● **What you need to do**:
1) How many sentences does the excerpt on eating insects contain, and what are the first three words of each?
2) Does the excerpt on eating insects agree with each statement below? Answer yes or no for each, and quote the words from the excerpt that decide it.
(a) Food safety laws in many countries ban insect parts in food.
(b) Insects are found in many foods, grains in particular.
(c) Marvin Harris says eating insects is taboo in cultures that have other protein sources.

** Extract provided follows **

There are proponents of developing this use to provide a major source of protein in human nutrition.[8]:10–13 Since it is impossible to entirely eliminate pest insects from the human food chain, insects are present in many foods, especially grains. Food safety laws in many countries do not prohibit insect parts in food, but rather limit the quantity. According to cultural materialist anthropologist Marvin Harris, the eating of insects is taboo in cultures that have other protein sources such as fish or livestock.

** End of Extract provided **
** Data listing follows **

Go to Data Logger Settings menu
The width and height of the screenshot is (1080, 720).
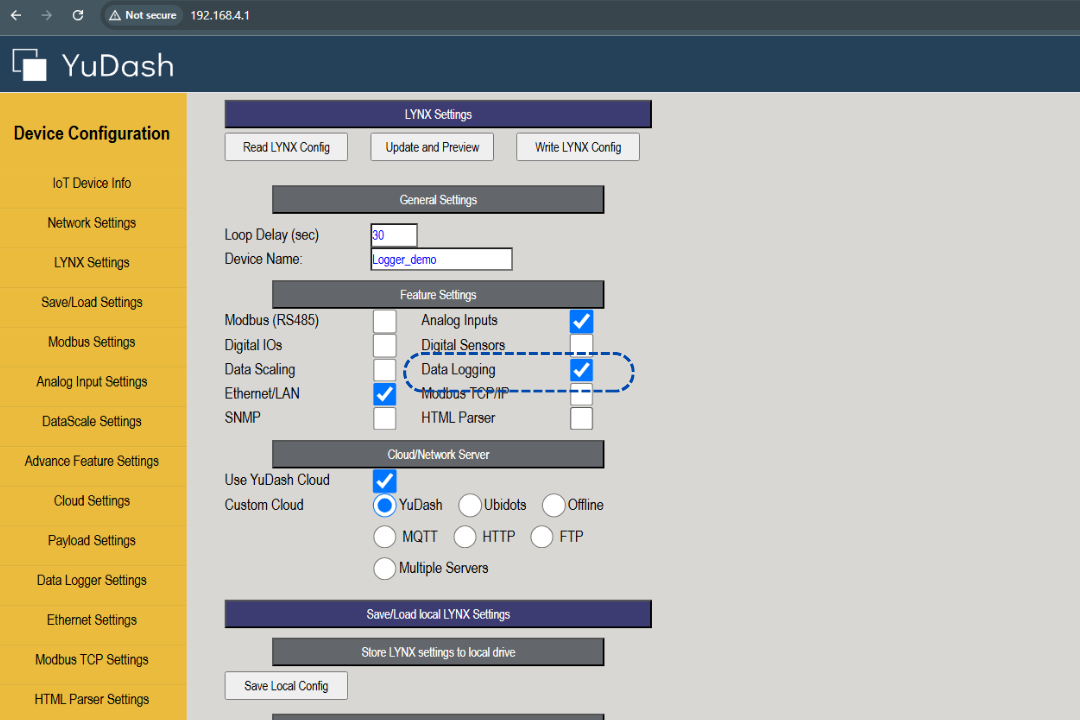click(92, 580)
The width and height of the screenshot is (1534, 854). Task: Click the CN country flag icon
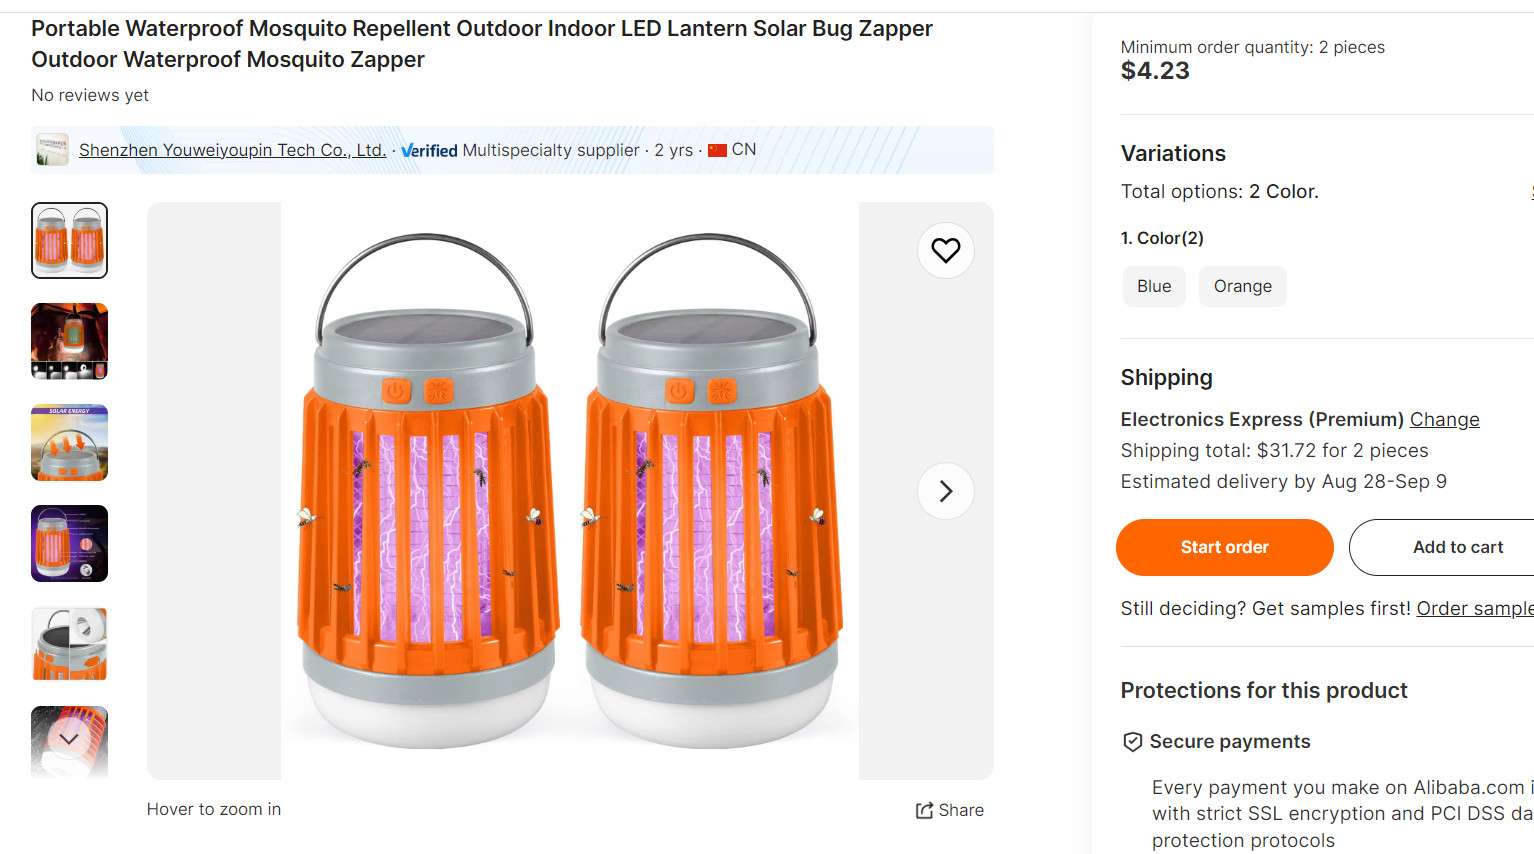(718, 149)
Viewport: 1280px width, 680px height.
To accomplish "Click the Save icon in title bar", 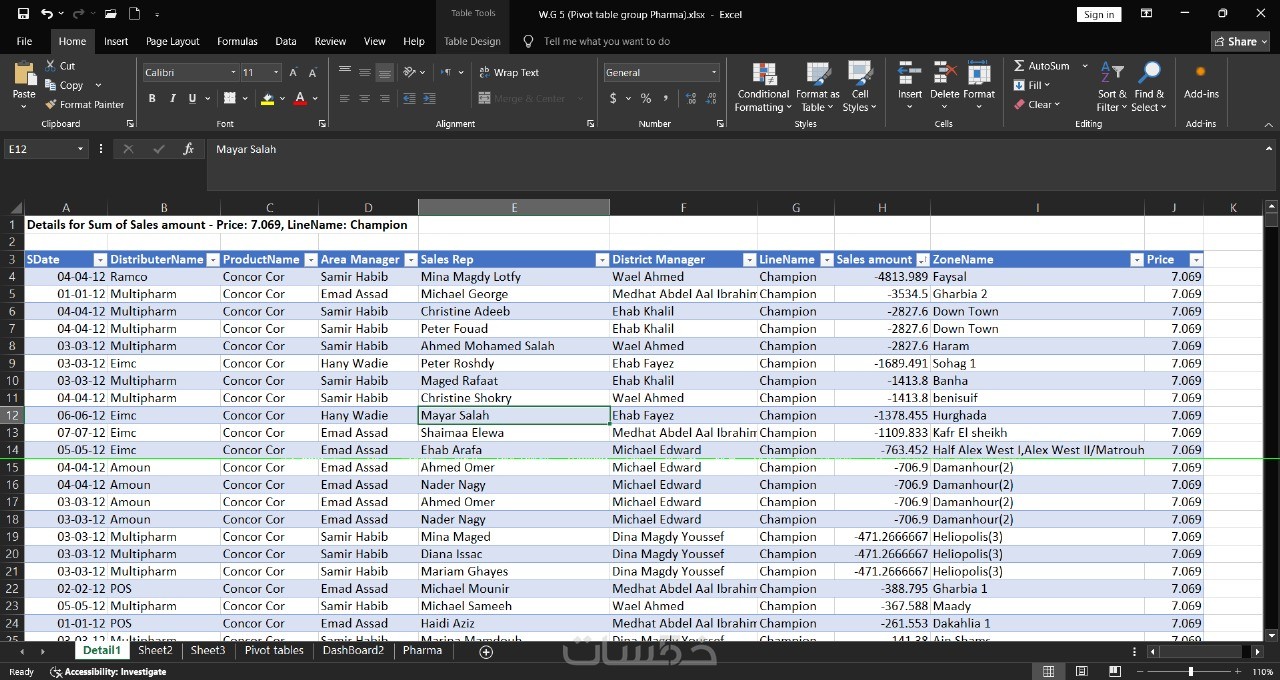I will click(x=24, y=14).
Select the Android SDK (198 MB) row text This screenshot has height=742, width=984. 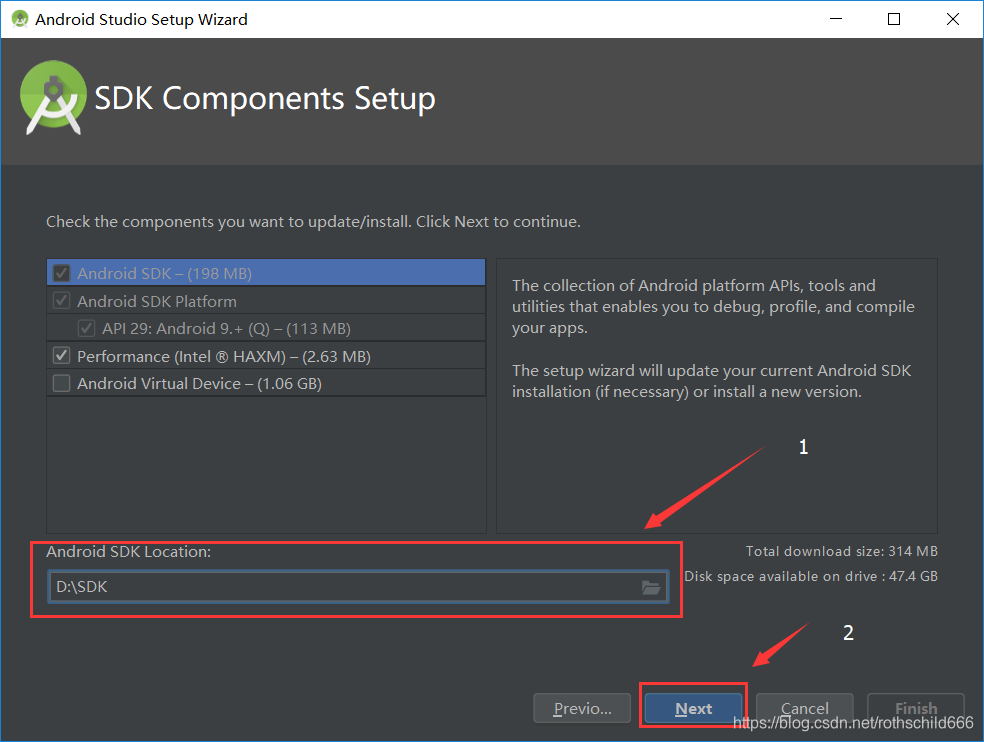[164, 273]

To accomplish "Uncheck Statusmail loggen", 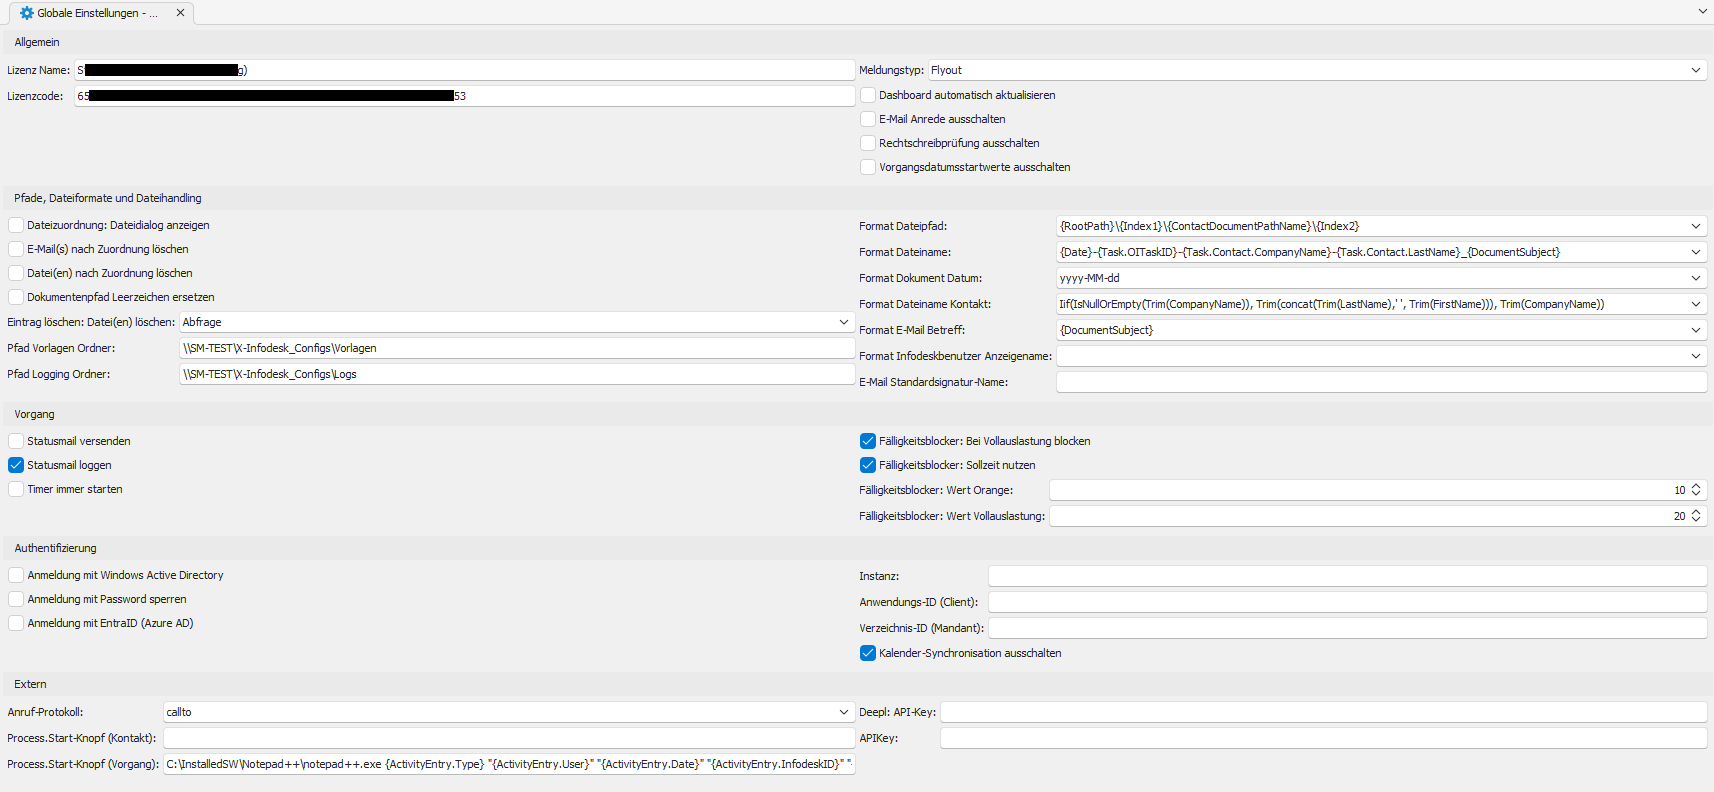I will [16, 465].
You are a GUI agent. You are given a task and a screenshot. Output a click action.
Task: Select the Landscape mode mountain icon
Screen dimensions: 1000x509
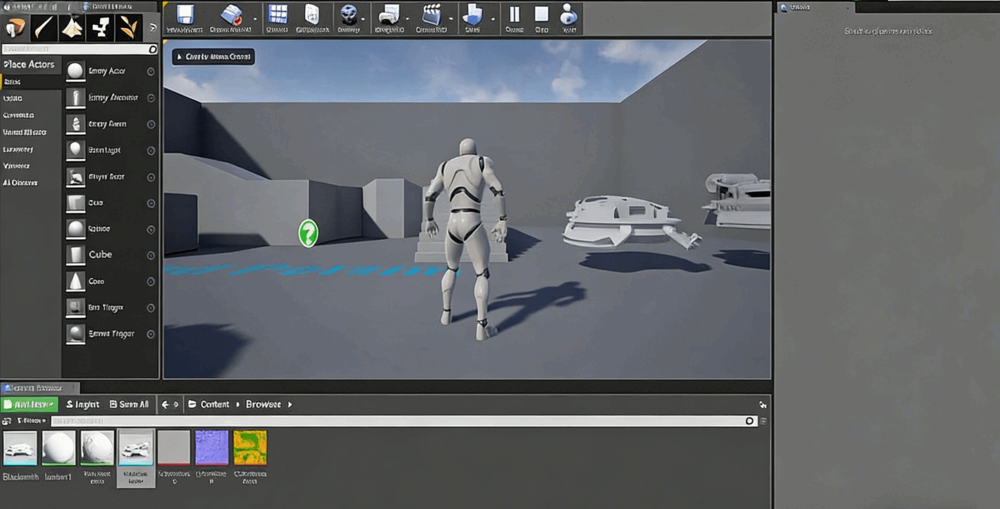coord(72,27)
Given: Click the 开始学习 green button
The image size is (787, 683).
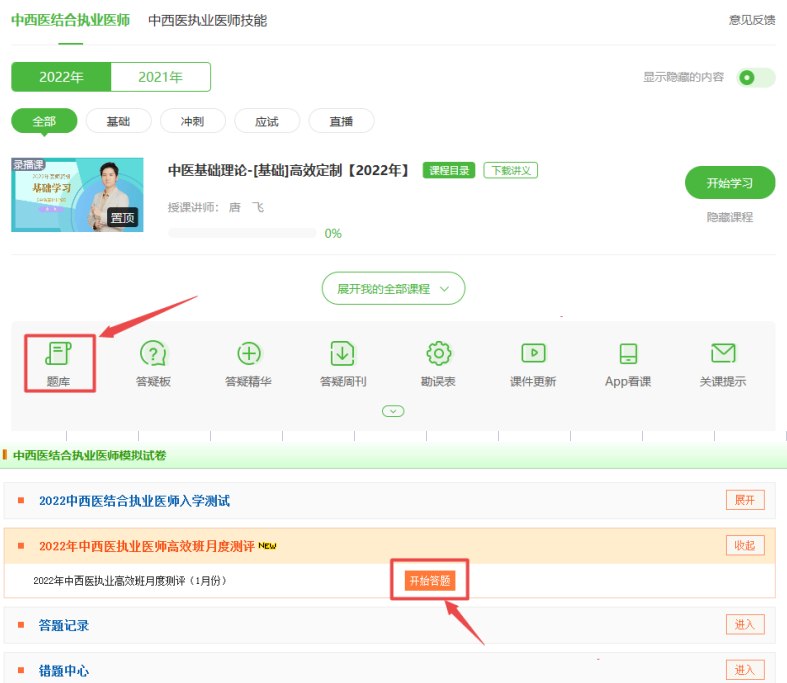Looking at the screenshot, I should (730, 183).

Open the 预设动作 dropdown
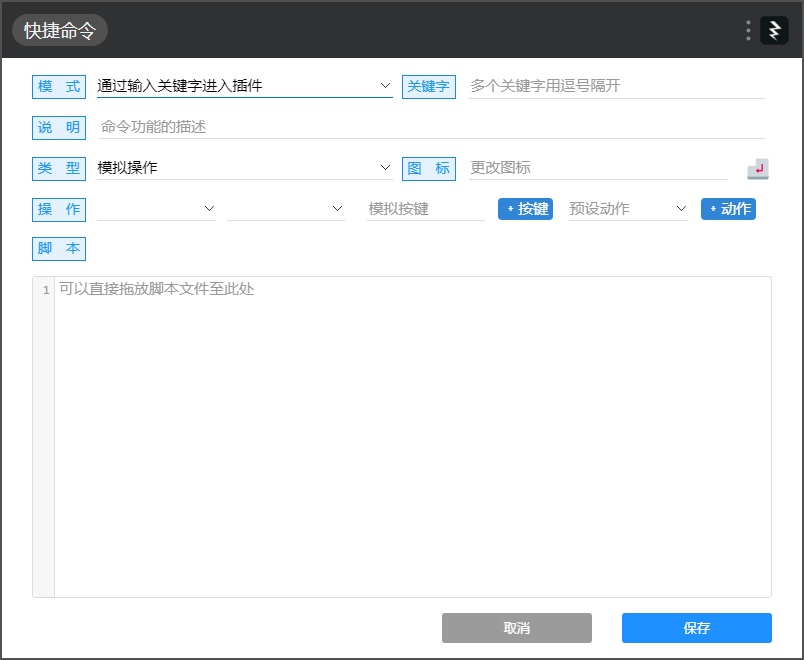(x=627, y=209)

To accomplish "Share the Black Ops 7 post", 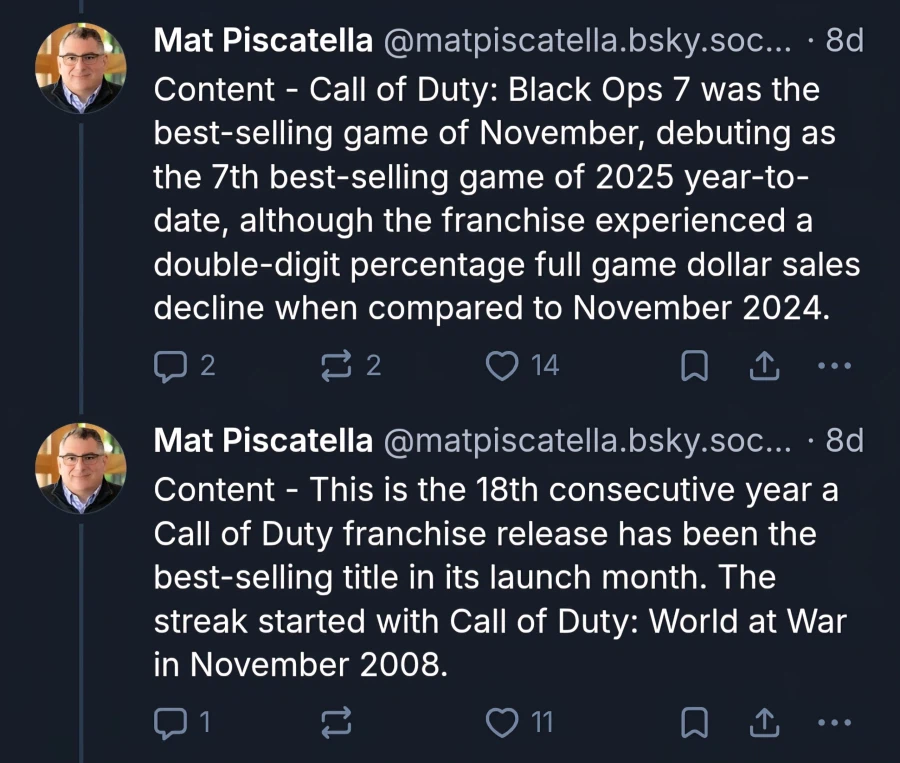I will tap(763, 366).
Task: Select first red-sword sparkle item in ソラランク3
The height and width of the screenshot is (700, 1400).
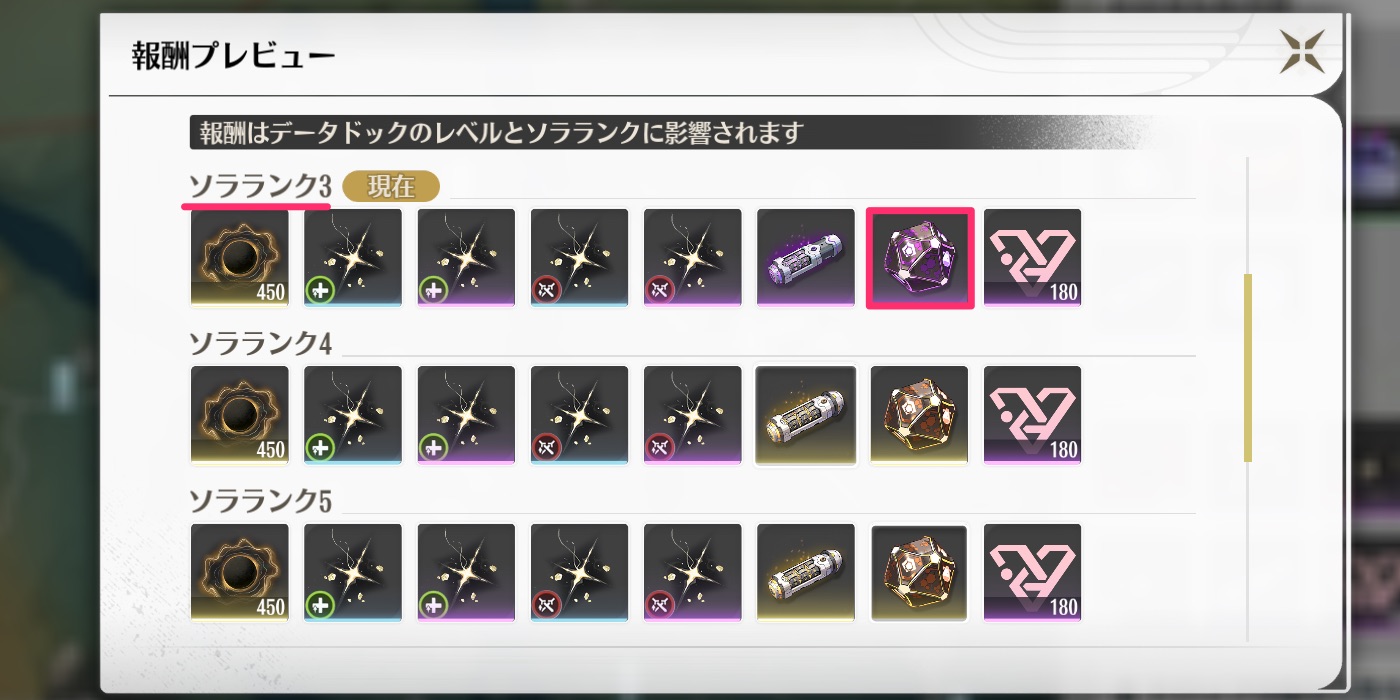Action: [580, 258]
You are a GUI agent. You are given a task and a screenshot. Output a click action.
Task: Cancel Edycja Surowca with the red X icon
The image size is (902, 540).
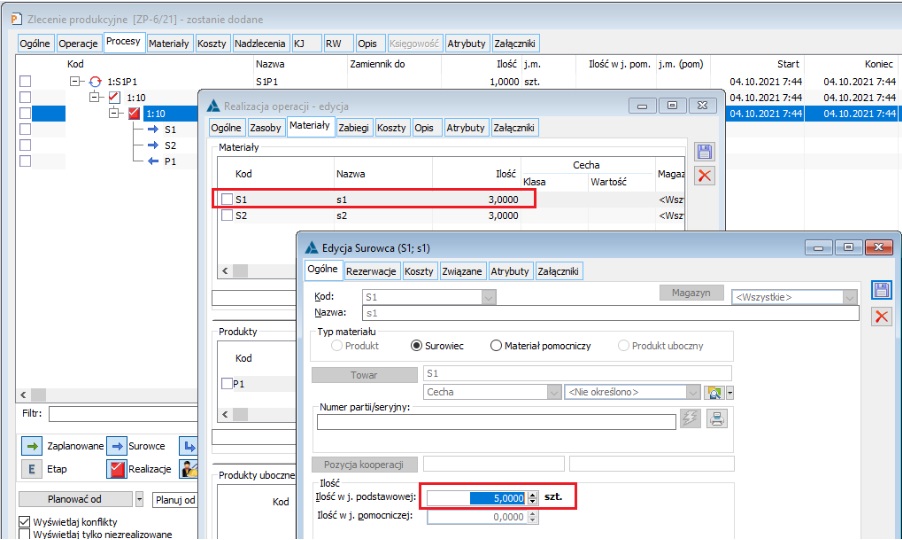pyautogui.click(x=881, y=317)
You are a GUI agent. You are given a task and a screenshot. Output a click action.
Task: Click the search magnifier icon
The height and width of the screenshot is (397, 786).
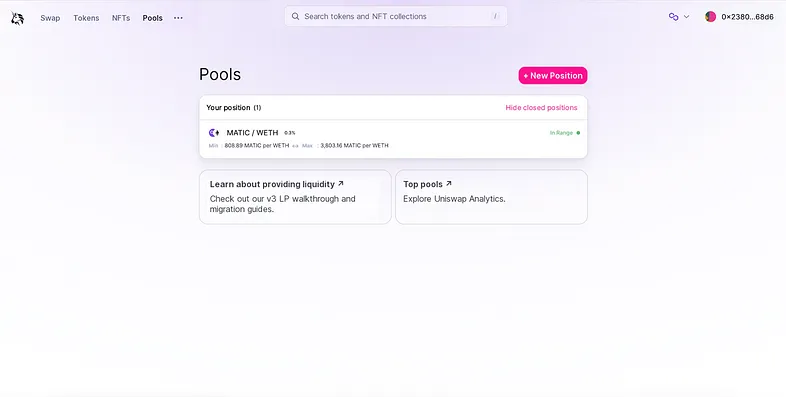point(296,17)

** End of Data listing **

● **Answers by task**:
1)
Four sentences:
1. "There are proponents"
2. "Since it is"
3. "Food safety laws"
4. "According to cultural"

2)
(a) No: "do not prohibit insect parts in food, but rather limit the quantity"
(b) Yes: "insects are present in many foods, especially grains"
(c) Yes: "the eating of insects is taboo in cultures that have other protein sources such as fish or livestock"